Sex at all cost will cost you. Sex should be viewed as only a natural consequence of the love that crowns the marriage. Love, the vital ingredient that is necessary for a successful marriage should not be sacrificed at the altar of sex. If love is in the marriage, the willingness for sex will come naturally. Beating her will only alienate her and kill the love that is so vital between a man and his wife. Allah does not have a clue about love in the divine marriage institution.

If Allah encourages dialogue when a husband deliberately ill-treats his wife, why does he not give the same privilege for the wife whose wrong might even be much more negligible? Why does Allah consider beating as a therapy when it comes to women? Is there some kind of resentment that Allah has towards women? It is hard to comprehend why women, the more delicate of the human creation, is subjected to harsher judgment than those given to men. There can be only one reason for this discrimination. Allah is not our Creator. He is an imposter. He is not the God of Justice and Compassion that he assumes to be. If you feel that this statement is incorrect or unfair to Allah, then take a close look at the words of his Prophet in the following Hadith.

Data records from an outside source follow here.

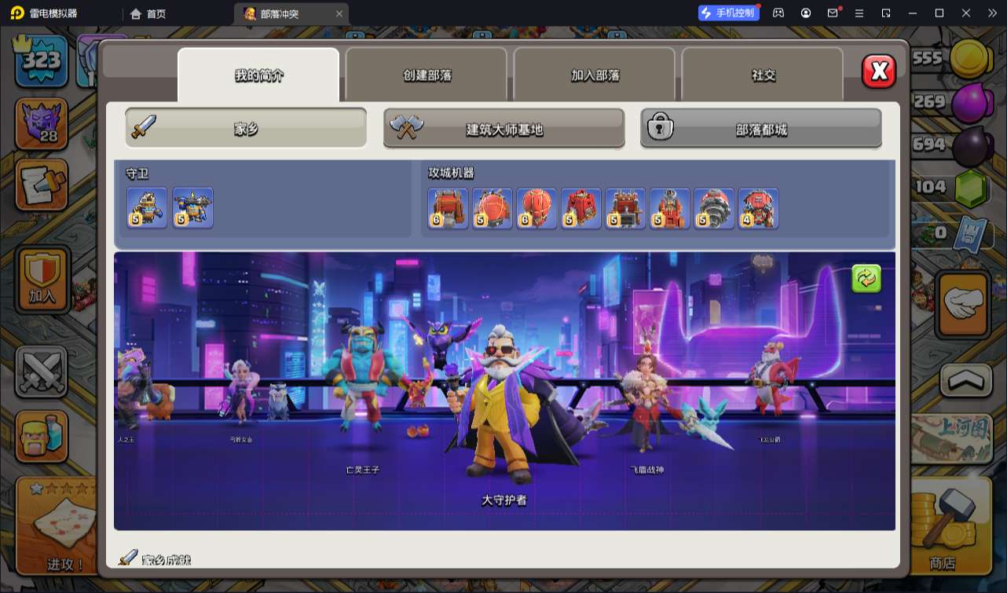Click the user account icon in title bar

pos(806,13)
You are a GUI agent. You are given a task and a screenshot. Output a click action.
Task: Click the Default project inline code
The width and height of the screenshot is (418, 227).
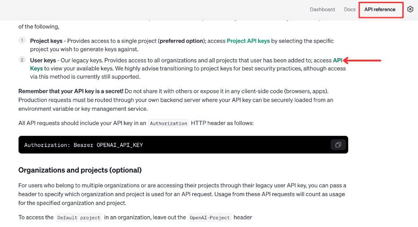pyautogui.click(x=78, y=218)

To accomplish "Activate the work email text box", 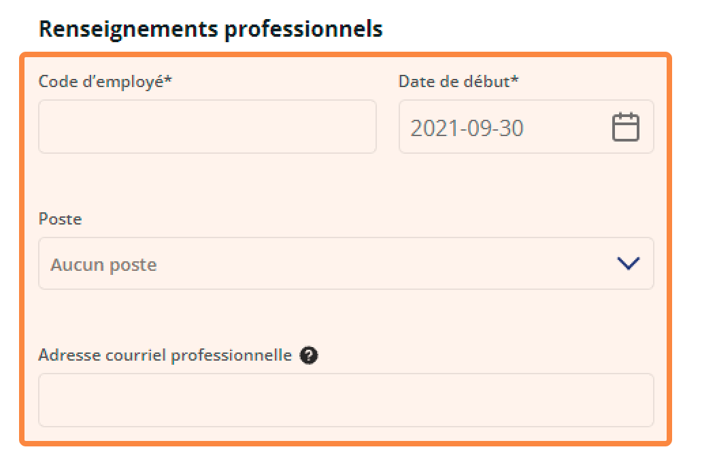I will click(x=346, y=400).
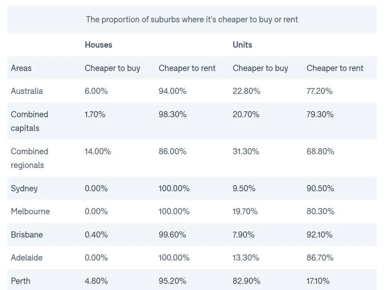Click the table title about suburbs proportion
The image size is (389, 290).
click(192, 19)
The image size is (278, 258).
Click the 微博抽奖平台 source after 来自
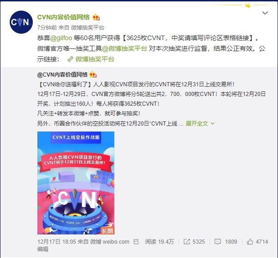88,28
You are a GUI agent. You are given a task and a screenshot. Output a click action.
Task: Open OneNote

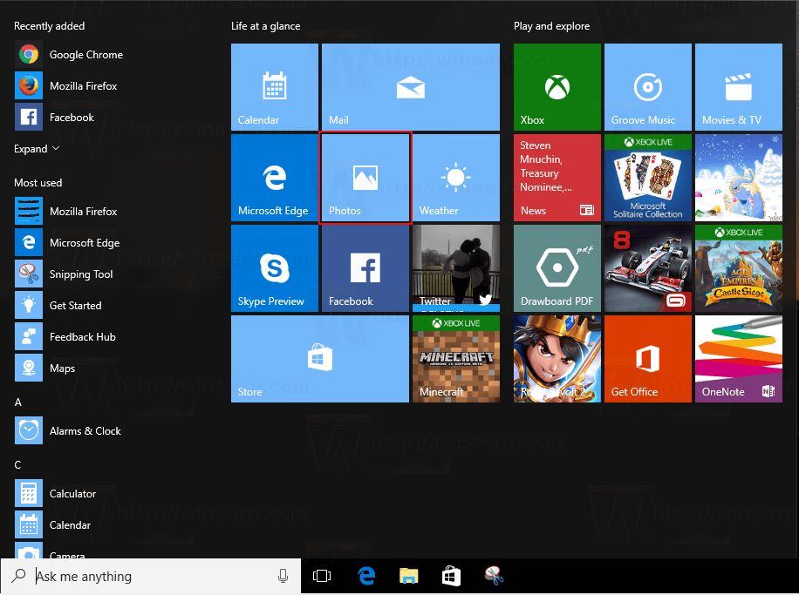pyautogui.click(x=739, y=358)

Sunan Abu Dawud, Book 11, Number 2142:

Narrated Umar ibn al-Khattab: The Prophet (pbuh) said: A man will not be asked as to why he beat his wife.

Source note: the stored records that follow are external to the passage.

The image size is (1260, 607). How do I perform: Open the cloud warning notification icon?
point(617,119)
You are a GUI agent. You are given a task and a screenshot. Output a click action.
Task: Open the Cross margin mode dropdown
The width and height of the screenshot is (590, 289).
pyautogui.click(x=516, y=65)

Do you realize the liberty Islam has given to abusive husbands by this single statement? It means that the laws of Islam expects non-interference whatsoever from any outside source to mediate or plead the cause of these helpless women. Allah has made sure that the criminals are well protected in Islam. Any action taken by some Muslim governments on behalf of abused wives is not carried out because of Islam but in spite of it. Thus, any interference on their part to alleviate the suffering of these women at the hands of abusive husbands is a direct violation of the rulings of Islam. Of course, Muslim apologists will deny this. If Islam rules supreme and the laws of Shariah are implemented, can you imagine the sufferings that women will be subjected to under these laws? The exhortation to beat disobedient wife is not an aberration, oddity or stand alone element in Islam. Rather, the command to beat disobedient wives is enshrined in the Qur'an and founded upon a woman's subservient status in Islam. Accordingly, the Hadith states, "A man will not be asked as to why he beat his wife."

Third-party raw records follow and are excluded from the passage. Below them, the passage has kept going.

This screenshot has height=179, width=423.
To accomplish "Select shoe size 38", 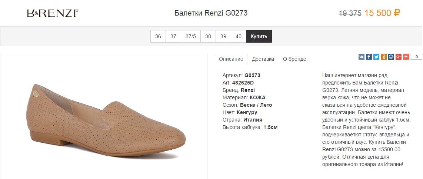I will tap(208, 36).
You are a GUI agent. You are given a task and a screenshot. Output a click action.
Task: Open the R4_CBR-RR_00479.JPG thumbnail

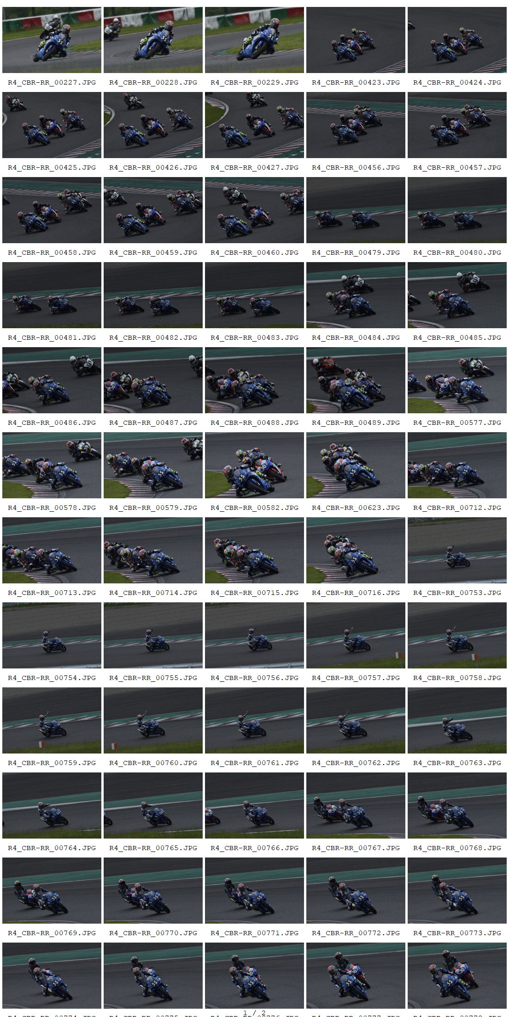click(x=356, y=210)
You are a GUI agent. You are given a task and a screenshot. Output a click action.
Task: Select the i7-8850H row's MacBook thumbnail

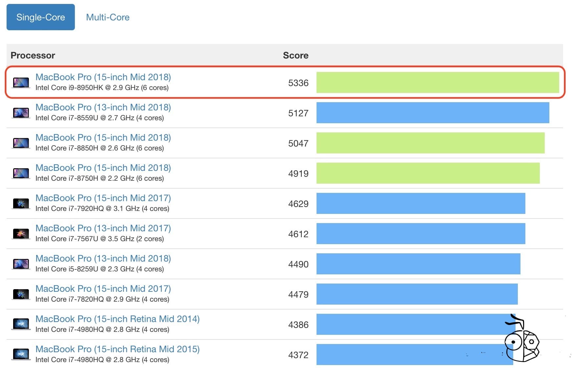pos(20,143)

Being caught between the pleas of his wives on behalf of the suffering women and his own permission to beat them, Muhammad came up with this convenient decree - "a man will not be asked why he beats his wife." It saved him the trouble of reproving the abusive husbands. In reality, what could he say to the abusive husbands? That he and Allah were wrong all along? That the husbands should now discontinue what was permitted earlier by him and Allah?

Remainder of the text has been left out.